British Army: Lieutenant Colonel
Polish Army: Major General

Seven Years' War

American Revolutionary War

Charles Lee (February 6, 1732 – October 2, 1782) was a British soldier turned Virginia planter who was a general officer of the Continental Army in the American Revolutionary War.

Contents

Early life

Lee was born in Cheshire, England, the son of General John Lee and Isabella Bunbury (daughter of Sir Henry Bunbury, 3rd Baronet). He was sent to school in Switzerland and became proficient in several languages. He returned to England in 1746 at the age of fourteen to attend grammar school at Bury St Edmunds.

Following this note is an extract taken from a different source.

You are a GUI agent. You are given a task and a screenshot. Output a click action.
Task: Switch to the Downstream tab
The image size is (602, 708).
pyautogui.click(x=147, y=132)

That same year his father, then colonel of the 55th Foot (later renumbered the 44th), purchased a commission for Charles as an ensign in the same regiment.

Seven Years' War and after

After completing his schooling, Lee reported for duty with his regiment in Ireland. He purchased a lieutenant's commission in 1751. He was sent with the regiment to America in 1754 for service in the French and Indian War under Major General Edward Braddock. Lieutenant Lee was apparently not with the regiment when it suffered disastrous defeat at the Battle of the Monongahela. During this time in America, he married the daughter of a Mohawk Indian chief. His wife (name unknown) gave birth to twins. Lee was known to the Mohawks as Ounewaterika, or "Boiling Water".

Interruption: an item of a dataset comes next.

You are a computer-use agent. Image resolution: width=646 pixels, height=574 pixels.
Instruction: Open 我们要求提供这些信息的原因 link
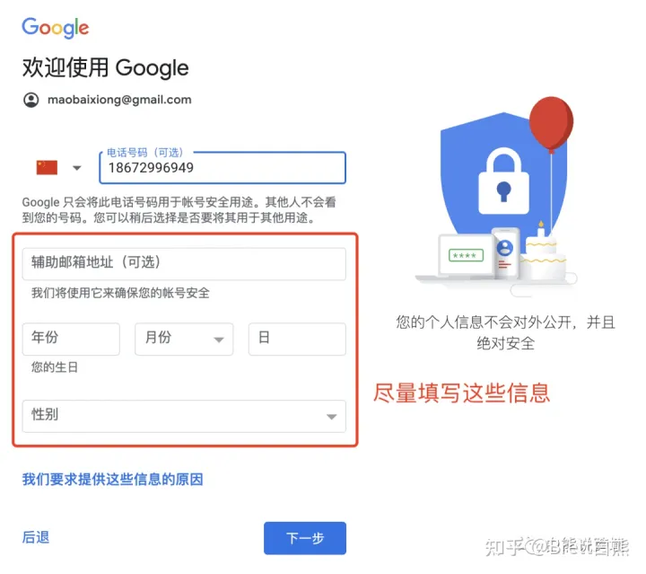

Lee purchased a captain's commission in the 44th in 1756. The following year he took part in an expedition against the French fortress of Louisbourg, and in 1758 he was wounded in a failed assault on Fort Ticonderoga. After recovering, he took part in the capture of Fort Niagara in 1759 and Montreal in 1760. Lee went back to Europe, transferred to the 103rd Foot as a major, and served as a lieutenant colonel in the Portuguese army, fighting against the Spanish invasion of Portugal (1762). He returned to England in 1763 at the end of the Seven Years' War. His regiment was disbanded and he was retired on half pay as a major. (In May 1772, although still inactive, he was promoted to lieutenant colonel.)